In a blog post on Friday morning, Google said that it plans to test its native self-driving cars on the streets of Mountain View, California, this summer. The cars have already been tested on private roads.
Google promoted its autonomous cars as a step forward for safety, touting how they could cut down on the number of car accidents, 94 percent of which are caused by human error.
However, autonomous cars are vulnerable to something that human-driven cars, for the most part, aren’t—hacking.
Google’s autonomous car uses a LIDAR system—short for light and radar—to create a 3-D model of the world for navigational purposes. The system works deterministically: Given a set of sensory inputs, the output is highly predictable.
In theory, this means that a self-driving car could be tricked into “thinking” that an object is closer and farther away than it actually is, with potentially disastrous consequences.
A hack-proof autonomous car is, like other invulnerable digital systems, a pipe dream. The primary advantages of self-driving cars—fewer crashes, less congestion—derive from the ability of the cars to talk to each other on a larger network.
“In order to have dramatic increase in density, they need to be cooperating,” said Ryan Gerdes, a researcher at Utah State University who specializes in autonomous vehicles. “You can’t have a system of full autonomous vehicles that don’t share information among each other.”
A troublemaker wouldn’t need to have a car veer off into a wall or off a bridge to cause mayhem. Simply slightly speeding up or slowing down a vehicle on a highway could trigger massive traffic jams if there were a large enough number of other self-driving cars on the road.
“We modeled user behavior through a simulator, and it shows that an automated transportation system is brittle,” Gerdes said. In the model, other autonomous cars would increase the spacing between themselves and the renegade vehicle, which would have a cascading effect on the cars behind them.
Even with human-driven cars, hacking becomes an ever more distinct prospect as more and more of the control system becomes partially automated for safety reasons. Engineers have already demonstrated how General Motors’ OnStar system makes its vehicles susceptible to brake-jamming.
For every pessimist, there’s an equal and opposite optimist, and in the automation industry, some see self-driving cars as above the trend toward ever more security breaches.
An anonymous engineering consultant with field experience on self-driving cars has downplayed Gerdes’s research, arguing that actual autonomous cars are much more immune to hacking than he suggests.
“For autonomous vehicles, ‘reprogramming’ in a more sophisticated way like described there, is extremely difficult,” he wrote to Atlantic reporter Alexis C. Madrigal. “Having some intelligent speeding up and slowing down is difficult, because inside the modules are many fail-safe diagnostics called ‘rationality monitors’ that can detect a messed-up signal being fed to a sensor.”

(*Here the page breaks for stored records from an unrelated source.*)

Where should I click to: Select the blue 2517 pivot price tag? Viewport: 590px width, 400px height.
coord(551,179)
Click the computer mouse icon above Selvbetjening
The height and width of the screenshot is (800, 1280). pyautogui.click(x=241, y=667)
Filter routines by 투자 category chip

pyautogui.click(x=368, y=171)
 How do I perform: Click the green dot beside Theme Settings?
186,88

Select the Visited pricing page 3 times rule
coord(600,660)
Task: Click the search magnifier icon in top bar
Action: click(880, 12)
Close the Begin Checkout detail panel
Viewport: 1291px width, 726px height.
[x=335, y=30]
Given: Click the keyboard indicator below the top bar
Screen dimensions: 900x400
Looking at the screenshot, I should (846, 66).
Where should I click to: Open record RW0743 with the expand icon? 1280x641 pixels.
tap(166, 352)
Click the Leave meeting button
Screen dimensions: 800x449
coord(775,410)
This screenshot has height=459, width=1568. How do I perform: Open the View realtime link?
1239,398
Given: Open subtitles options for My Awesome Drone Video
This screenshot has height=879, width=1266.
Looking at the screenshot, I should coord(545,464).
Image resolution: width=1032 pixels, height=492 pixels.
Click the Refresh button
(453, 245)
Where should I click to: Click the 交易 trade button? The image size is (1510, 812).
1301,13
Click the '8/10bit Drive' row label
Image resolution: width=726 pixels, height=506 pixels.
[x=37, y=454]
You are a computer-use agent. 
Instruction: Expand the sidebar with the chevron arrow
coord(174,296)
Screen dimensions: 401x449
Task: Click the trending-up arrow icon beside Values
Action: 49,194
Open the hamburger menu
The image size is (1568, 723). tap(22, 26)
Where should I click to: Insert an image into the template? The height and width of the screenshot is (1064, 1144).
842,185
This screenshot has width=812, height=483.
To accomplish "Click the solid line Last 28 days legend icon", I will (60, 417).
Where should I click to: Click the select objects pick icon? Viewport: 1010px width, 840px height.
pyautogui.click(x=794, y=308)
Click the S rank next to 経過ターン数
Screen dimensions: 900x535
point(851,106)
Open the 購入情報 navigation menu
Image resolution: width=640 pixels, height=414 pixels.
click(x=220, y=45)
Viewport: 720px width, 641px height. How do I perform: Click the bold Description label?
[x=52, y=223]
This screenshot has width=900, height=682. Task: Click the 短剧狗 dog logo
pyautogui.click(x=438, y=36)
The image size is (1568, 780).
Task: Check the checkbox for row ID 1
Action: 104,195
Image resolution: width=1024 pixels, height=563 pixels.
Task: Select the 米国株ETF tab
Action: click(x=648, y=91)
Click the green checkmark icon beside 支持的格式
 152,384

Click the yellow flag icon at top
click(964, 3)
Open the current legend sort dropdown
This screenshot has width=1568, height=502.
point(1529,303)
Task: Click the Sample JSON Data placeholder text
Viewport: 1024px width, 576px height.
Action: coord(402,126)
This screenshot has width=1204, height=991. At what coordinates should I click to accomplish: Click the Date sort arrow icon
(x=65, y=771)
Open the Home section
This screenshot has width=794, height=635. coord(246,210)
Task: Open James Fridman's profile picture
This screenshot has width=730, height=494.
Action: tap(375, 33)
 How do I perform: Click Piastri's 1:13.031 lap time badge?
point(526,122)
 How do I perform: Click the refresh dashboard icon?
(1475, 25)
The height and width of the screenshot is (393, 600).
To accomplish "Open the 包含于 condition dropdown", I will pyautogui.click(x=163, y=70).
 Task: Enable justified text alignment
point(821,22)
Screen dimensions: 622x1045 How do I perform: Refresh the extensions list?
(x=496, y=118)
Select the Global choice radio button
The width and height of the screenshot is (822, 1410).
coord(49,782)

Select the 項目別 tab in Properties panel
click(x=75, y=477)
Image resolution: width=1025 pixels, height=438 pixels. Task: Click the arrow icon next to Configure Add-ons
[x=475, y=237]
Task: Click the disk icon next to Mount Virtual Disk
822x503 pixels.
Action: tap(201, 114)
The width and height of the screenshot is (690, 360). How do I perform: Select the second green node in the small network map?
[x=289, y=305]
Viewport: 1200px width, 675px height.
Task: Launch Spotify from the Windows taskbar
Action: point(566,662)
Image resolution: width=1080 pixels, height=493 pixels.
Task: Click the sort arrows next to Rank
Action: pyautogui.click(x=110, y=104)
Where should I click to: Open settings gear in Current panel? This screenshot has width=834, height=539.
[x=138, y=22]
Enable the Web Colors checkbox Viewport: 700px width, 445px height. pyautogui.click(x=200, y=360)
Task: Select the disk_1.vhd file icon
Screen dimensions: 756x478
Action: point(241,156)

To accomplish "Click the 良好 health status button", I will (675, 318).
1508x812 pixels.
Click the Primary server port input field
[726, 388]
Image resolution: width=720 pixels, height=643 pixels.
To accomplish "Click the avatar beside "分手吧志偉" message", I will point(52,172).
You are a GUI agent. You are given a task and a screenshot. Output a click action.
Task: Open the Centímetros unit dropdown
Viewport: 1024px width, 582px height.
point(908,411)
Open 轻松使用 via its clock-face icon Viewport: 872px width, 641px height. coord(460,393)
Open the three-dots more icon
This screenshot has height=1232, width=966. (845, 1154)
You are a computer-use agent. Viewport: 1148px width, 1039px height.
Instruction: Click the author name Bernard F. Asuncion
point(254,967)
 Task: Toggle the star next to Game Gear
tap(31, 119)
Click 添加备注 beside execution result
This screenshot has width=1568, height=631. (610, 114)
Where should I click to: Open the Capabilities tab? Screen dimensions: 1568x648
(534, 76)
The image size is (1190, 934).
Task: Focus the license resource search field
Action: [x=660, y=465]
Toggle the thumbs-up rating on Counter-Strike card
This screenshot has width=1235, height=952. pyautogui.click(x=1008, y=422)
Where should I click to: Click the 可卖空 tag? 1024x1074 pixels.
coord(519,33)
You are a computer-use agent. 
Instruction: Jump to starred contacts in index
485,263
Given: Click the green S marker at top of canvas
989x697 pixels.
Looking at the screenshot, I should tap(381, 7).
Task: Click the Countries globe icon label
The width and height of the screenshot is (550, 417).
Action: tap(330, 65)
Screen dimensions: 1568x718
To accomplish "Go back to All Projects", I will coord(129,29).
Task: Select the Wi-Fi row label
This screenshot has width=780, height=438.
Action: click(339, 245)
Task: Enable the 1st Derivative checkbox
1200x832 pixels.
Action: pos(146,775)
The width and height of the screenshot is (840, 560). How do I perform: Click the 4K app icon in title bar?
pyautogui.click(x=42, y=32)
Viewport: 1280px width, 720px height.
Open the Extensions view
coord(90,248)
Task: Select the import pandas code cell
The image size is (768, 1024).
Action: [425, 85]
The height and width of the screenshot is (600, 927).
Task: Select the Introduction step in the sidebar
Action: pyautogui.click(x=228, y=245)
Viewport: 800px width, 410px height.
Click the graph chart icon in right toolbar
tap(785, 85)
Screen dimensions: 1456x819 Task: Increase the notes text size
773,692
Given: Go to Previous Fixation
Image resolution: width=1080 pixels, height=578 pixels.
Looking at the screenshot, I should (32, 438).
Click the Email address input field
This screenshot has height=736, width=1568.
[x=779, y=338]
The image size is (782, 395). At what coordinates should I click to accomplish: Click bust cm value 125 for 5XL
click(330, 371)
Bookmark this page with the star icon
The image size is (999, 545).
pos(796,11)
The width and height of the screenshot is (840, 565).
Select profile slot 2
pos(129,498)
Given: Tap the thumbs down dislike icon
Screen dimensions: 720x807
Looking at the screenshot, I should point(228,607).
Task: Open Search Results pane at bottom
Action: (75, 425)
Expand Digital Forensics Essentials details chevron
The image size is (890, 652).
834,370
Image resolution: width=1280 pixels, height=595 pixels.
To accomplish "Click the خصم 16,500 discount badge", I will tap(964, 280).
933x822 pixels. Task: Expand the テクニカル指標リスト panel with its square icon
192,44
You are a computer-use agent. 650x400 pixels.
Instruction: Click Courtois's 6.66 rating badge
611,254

The strongest line of defense against car hacking, the consultant states, is the immense complexity of the self-driving software—no one really knows how it works.
“Everyone inside the company has their little area that they are experts in, but the knowledge is so spread out that it is really hard to pull this kind of thing off,” he wrote. “However, if it were to happen, it would require some coordinated use of the network vulnerabilities—which is a crude way of doing things, and is more likely to disable than to effectively control a car.”